I’m mostly a Bach-and-earlier/Stravinsky-and-later sort of classical music fan, but the 9th is an exception. What an utterly amazing piece of music. Do you remember the ensemble/conductor? And who provided the commentary on XM beforehand? Robert Aubry Davis is a former coworker of mine.
BTW, BBC Radio 3 just completed a broadcast of the entire Beethoven symphony cycle performed by the BBC Philharmonic. MP3s of each performance are available for download from http://www.bbc.co.uk/beethoven for one week following the broadcast. It looks like the only ones still available as of now are #7-9, although the rest are probably on BitTorrent somewhere. I have all nine, but haven’t had time to listen yet.

5 07 2005
Sarah T

If you’re into magnificent, you should remind me to make you a compliation once we both get moved. I’ve got some other excellent candidates for you 🙂

8 07 2005
ceo

Thank you for the pointer; I now have the 7th and 9th nestled happily on my Ipod.
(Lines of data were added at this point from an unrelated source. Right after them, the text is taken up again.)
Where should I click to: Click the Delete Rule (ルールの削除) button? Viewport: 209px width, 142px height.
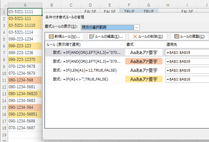pos(148,37)
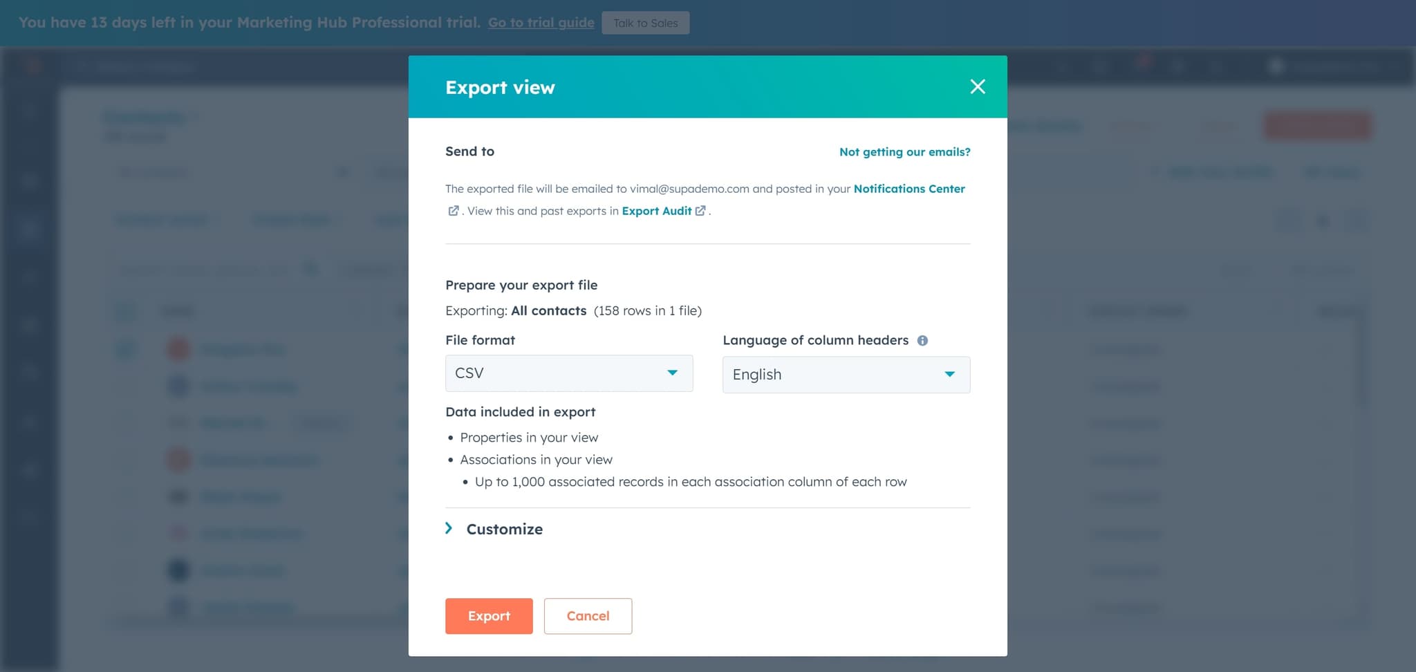Click the external link icon next to Export Audit
The width and height of the screenshot is (1416, 672).
pos(701,210)
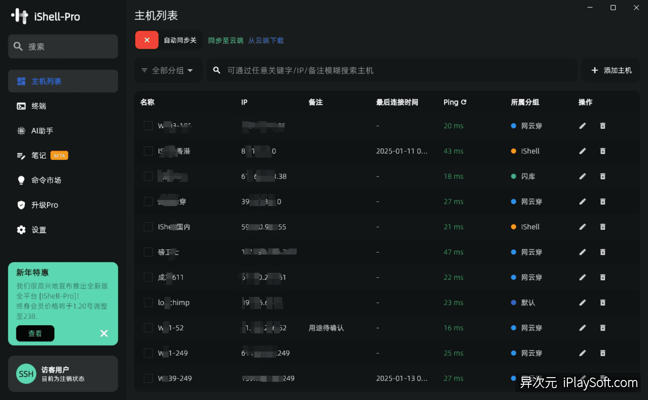Open the 终端 (Terminal) panel from sidebar

point(39,106)
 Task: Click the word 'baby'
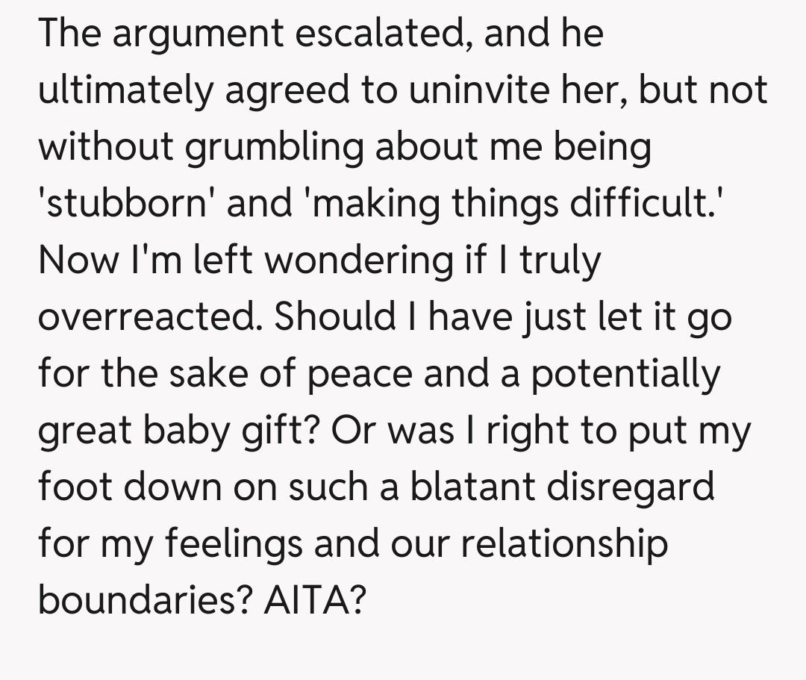[x=178, y=431]
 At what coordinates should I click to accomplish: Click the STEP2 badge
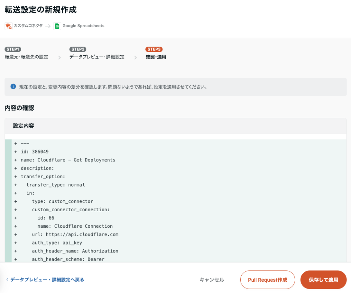point(77,49)
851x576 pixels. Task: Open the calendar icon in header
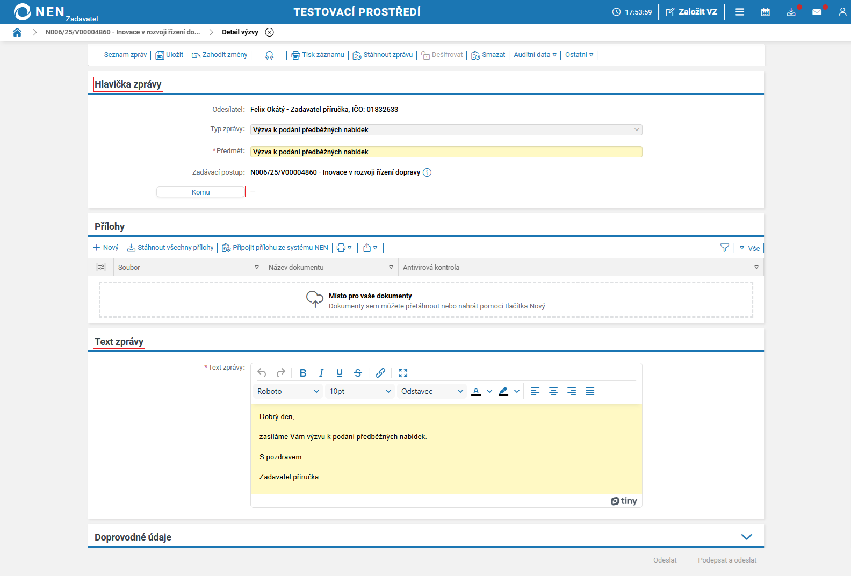point(765,12)

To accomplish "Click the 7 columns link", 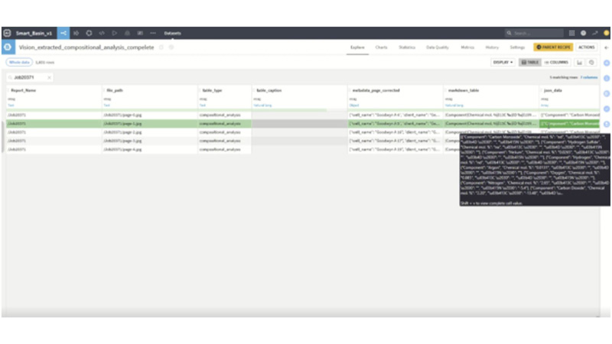I will click(588, 77).
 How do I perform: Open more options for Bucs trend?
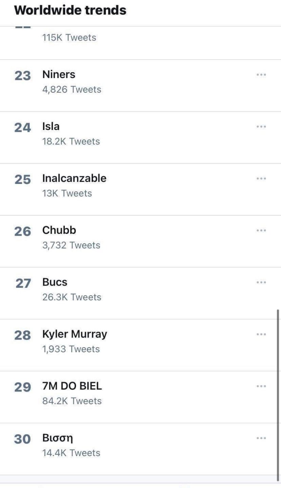[x=261, y=282]
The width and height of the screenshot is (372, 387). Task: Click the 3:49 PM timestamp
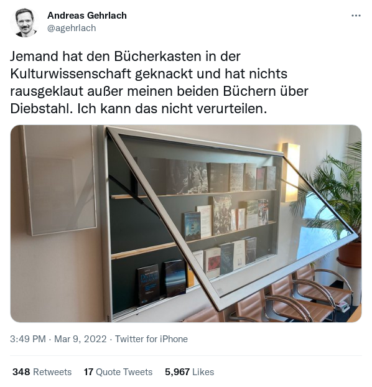tap(28, 339)
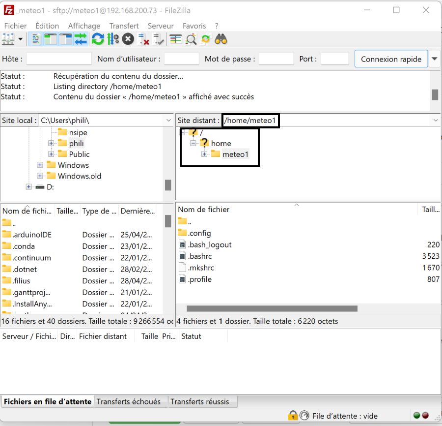Expand the meteo1 remote tree folder
The image size is (442, 426).
tap(204, 154)
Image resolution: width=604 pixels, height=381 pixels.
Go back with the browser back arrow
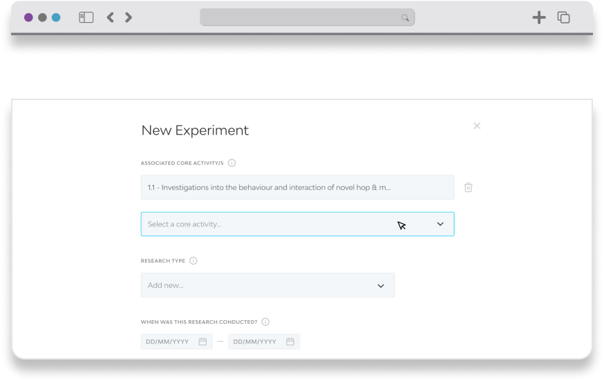pyautogui.click(x=111, y=17)
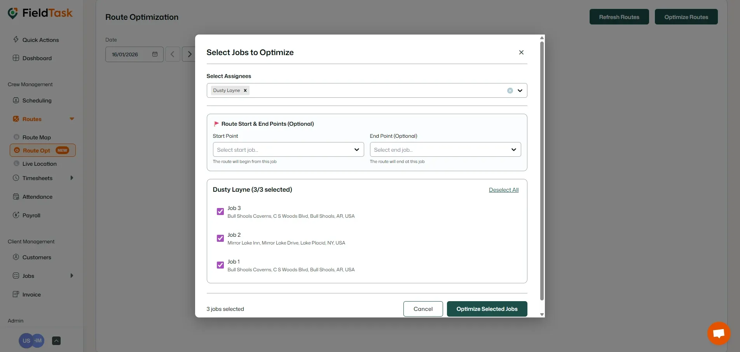Open the Payroll section
Image resolution: width=740 pixels, height=352 pixels.
[x=31, y=215]
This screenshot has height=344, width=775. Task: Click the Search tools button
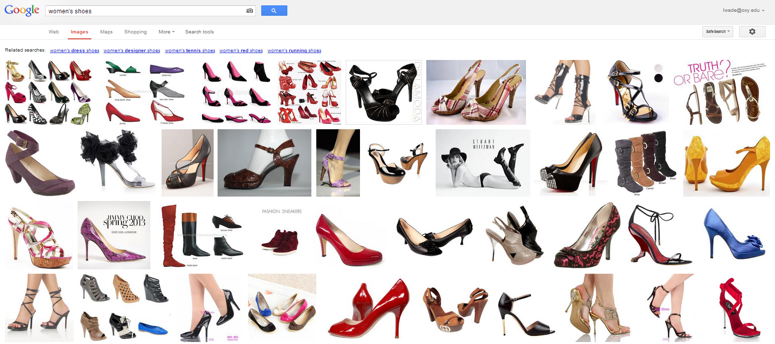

Damn, the 9th rocks from orbit (if classical music can be said to “rock”, that is).

10 07 2005
lisa c.

i think that if one performs the 9th, it is sort of clear that he couldn’t hear anymore. it is wonderful, but it is too high in every single vocal range–we had basses quitting because they were straining so–the sopranos were in pain–he send them up to an A and leaves them there for pages and pages. still i am forever grateful for having had the chance to perform it — it is just amazing to be in the middle of it.